I’d never read anything like this before; all the books about slavery I knew about were fiction or more emotionally distanced accounts written years later. Zora Neale Hurston is the author of this book but most of it is derived from a series of interviews she had with Cudjo Lewis, an elderly man who was taken from his home in Africa and shipped overseas into a life of slavery after owning slaves has been technically outlawed by the U.S. government. He wasn’t a slave for all that long but after he was freed all he wanted was to go back to Africa but he had to stay in the U.S. the rest of his life.

 

He and some other freed slaves built new lives in Africatown, a community cut largely off from the (mostly white) U.S. population. The ,majority of Cudjo’s life is marked by tragedy and deep emotional scarring, and his dialect-heavy dictation is intimidating at first and then gets easier and easier to understand as you get into the flow of it.
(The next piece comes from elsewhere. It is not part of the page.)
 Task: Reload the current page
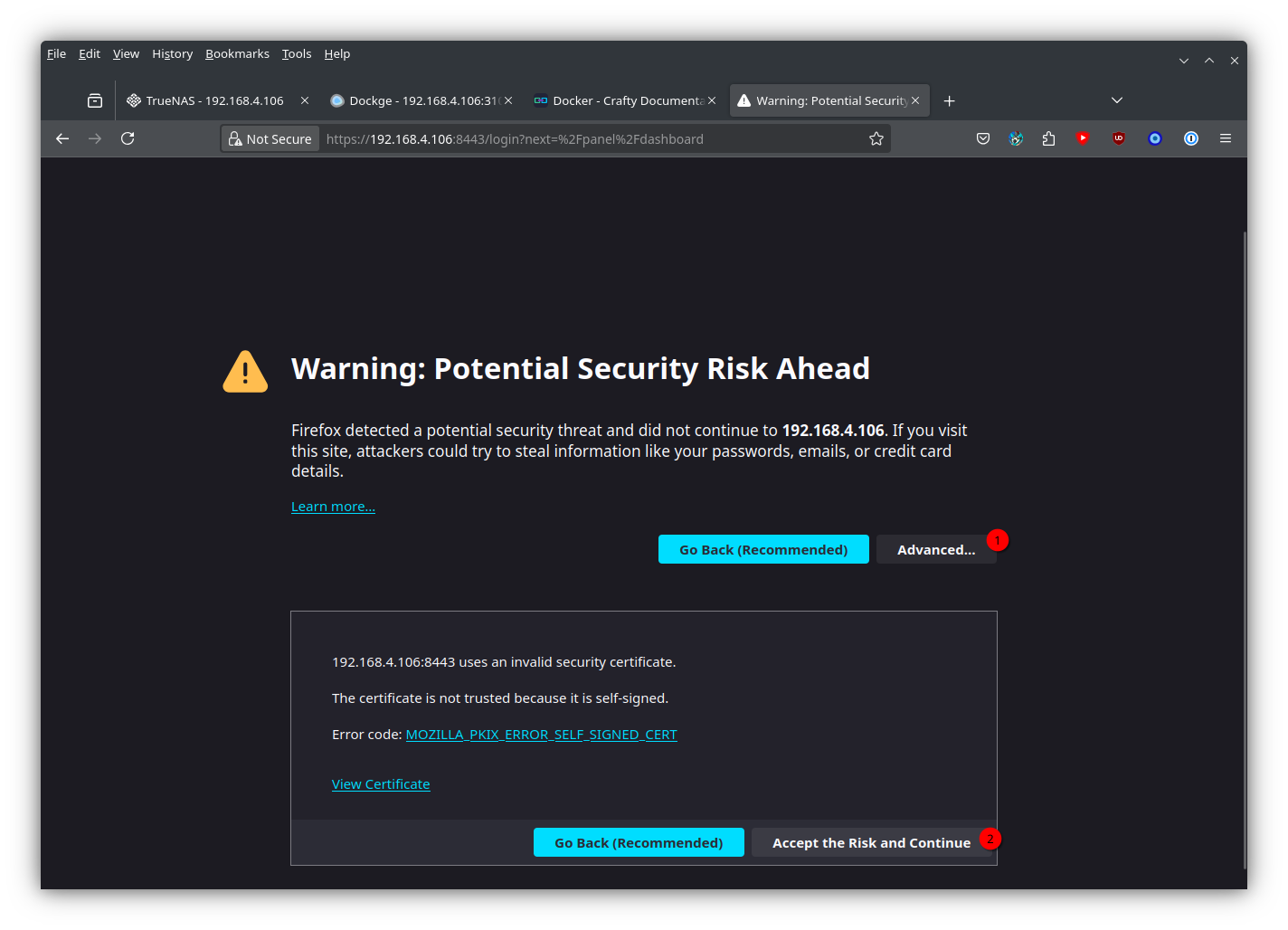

It’s hard to fathom how much pain this man went through, and something that makes the story particularly unusual is that he was sold by other blacks from a different tribe.

 

A mostly-female army of raiders killed almost everybody he knew and sold the rest to the white man. Cudjo’s debasement at the hands of other black Africans as well as whites made this story offensive to some, who wanted a more safe and morally obvious story about slavery (regardless of what really happened.) My only criticism of this book is that everything moved so quickly. I wanted to know more about this fascinating person and how he survived a series of events that seemed determined to break him completely. There was a long series of appendixes and other details at the end of the book, which made it even shorter.

 

I would recommend people skim that part because overall it was pretty boring but there was something worth remembering here and there. I think high schools should assign this book because so many people seem so ignorant about history and I consider it kind of the ‘anti-textbook’- it’s extremely educational but there’s nothing dull about it. It’s just as engaging as reading a really compelling work fiction except maybe even better. This is my first book I’ve read by Zora Neale Thurston and now I want to read almost everything she’s ever written, but it makes me a little bit sad that so much of Cudjo Lewis’ extraordinary life is still a mystery to me.